[wallmountedtv]

I also want to bring into light that Jellyfin is not very secure either [1], its sadly not in a great place to replace Plex still.

1: https://github.com/jellyfin/jellyfin/issues/5415

[nijave]

To be fair to the Jellyfin team, it seems they inherited a lot of tech debt from Emby which they've spent the last 2 years chipping away at.

It might not be in a great place now, but I'm not sure that's necessarily a reflection of the product

[nicoco]

Most of these issues require a malicious user, right? I think none of them really are a problem for a friends-and-family instance (as long as they don't get their creds stolen obv). For a single-user usage, none of these really are issues, are they?

[deadbunny]

As long as you're not opening JF up to the internet none of these are a real issue, so you're fine with a single person/house/network with trusted users.

[cipherboy]

The middle of the list had a media disclosure without any auth via the image API.

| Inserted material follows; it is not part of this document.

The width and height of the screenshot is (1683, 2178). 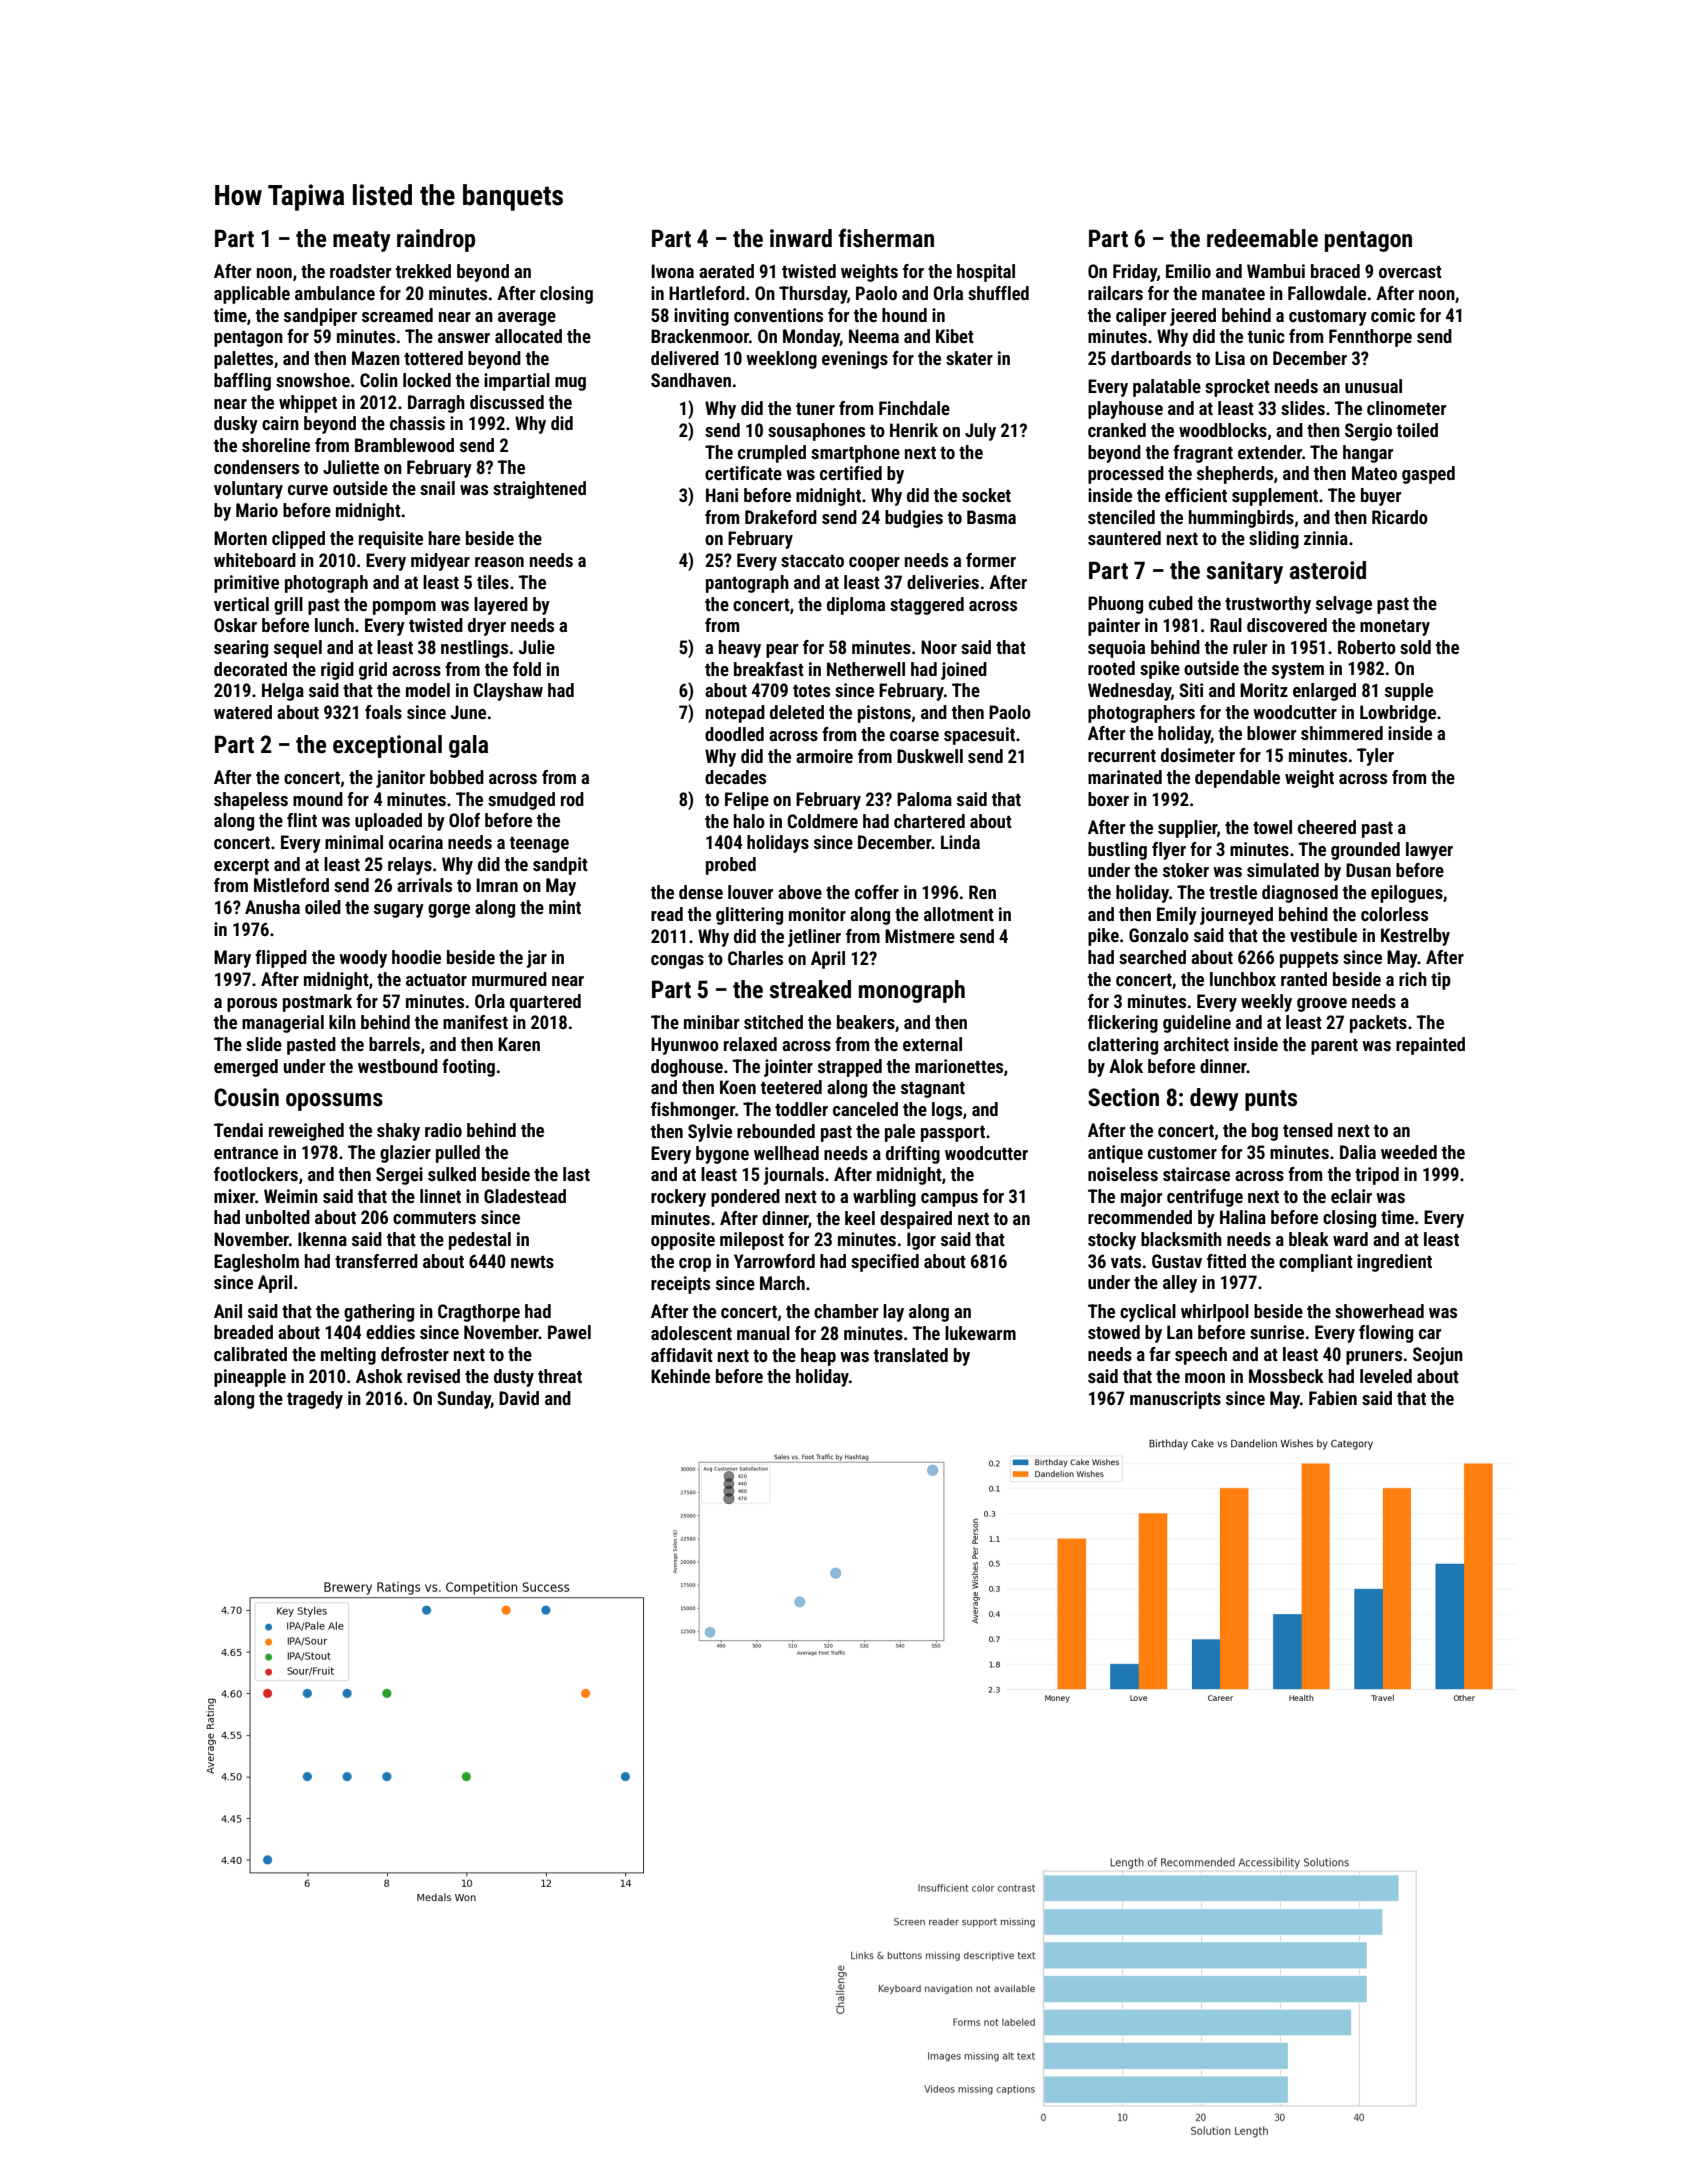 I want to click on allotment, so click(x=959, y=914).
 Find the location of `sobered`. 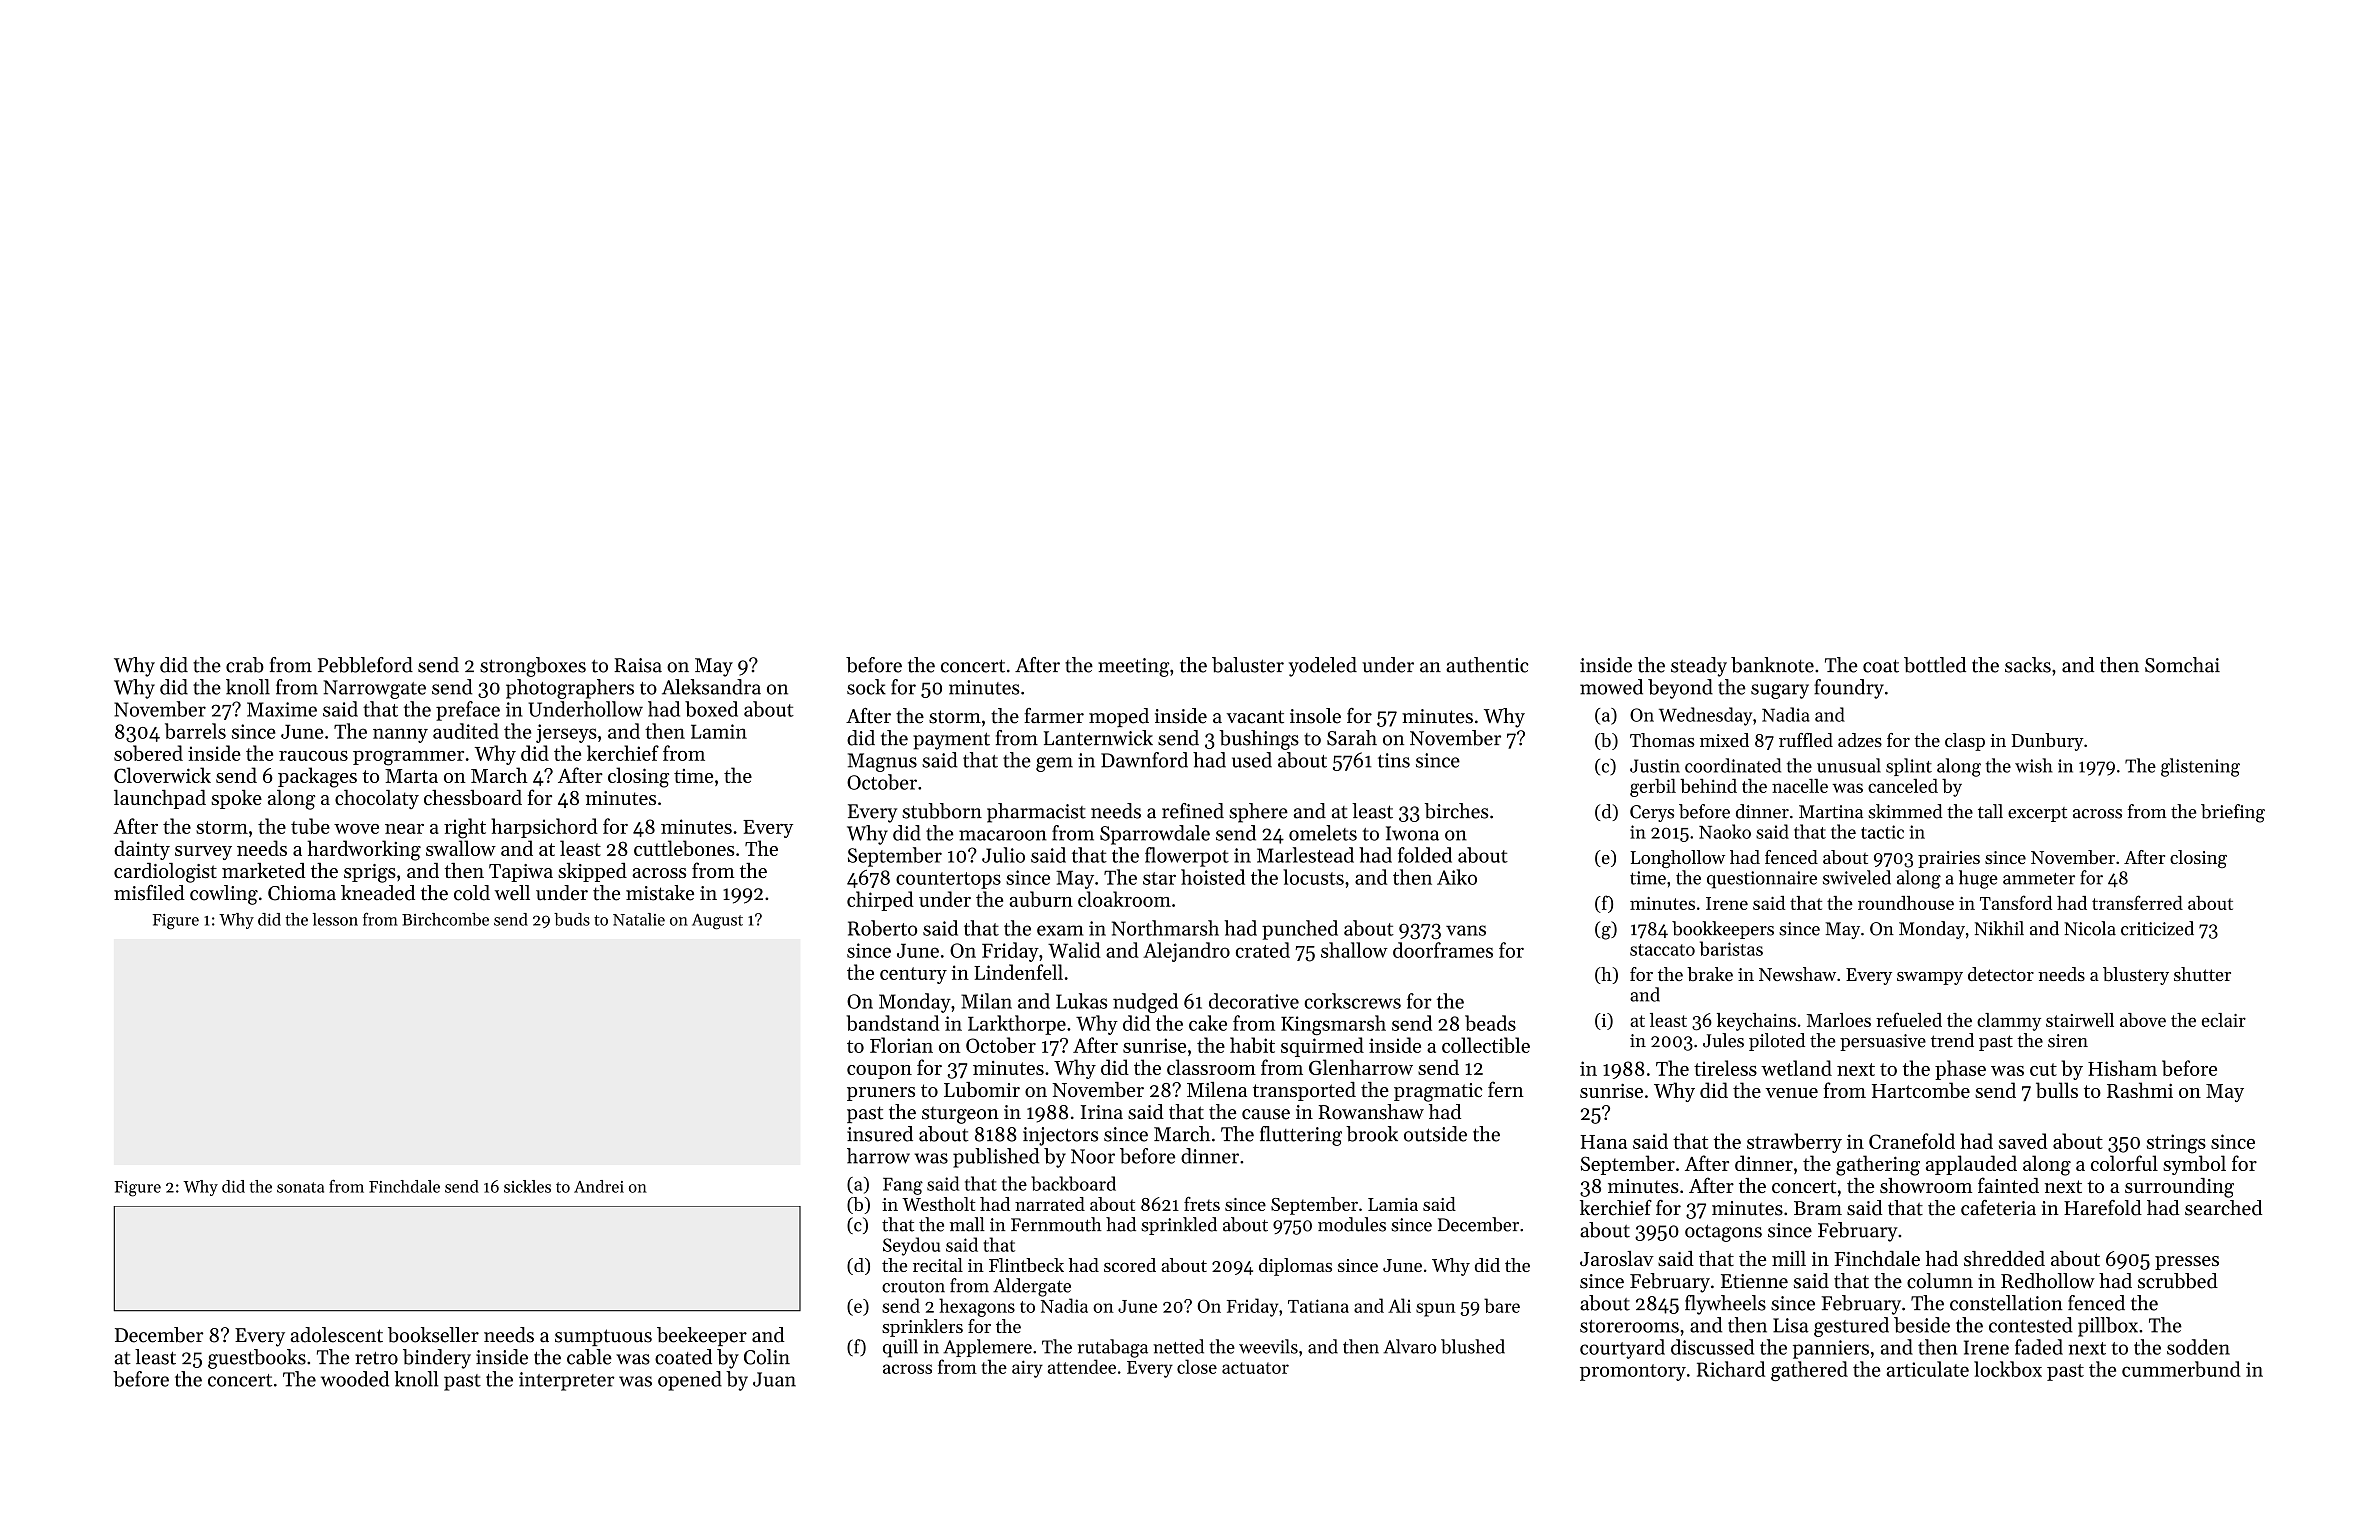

That would mean running a publicly accessible instance would be ill advised if you can about the privacy of what you host. Plex on the other hand somewhat encourages publicly accessible instances, so you can listen/watch while not at home.

(The caveat being, certain plugins disclose media to Plex but arguably that's a first or second party not some rando on the internet scraping stuff)

[unixhero]

Driveby scans happen all the time. Mass scan take 15 minutes to scan the entire internet, for instance.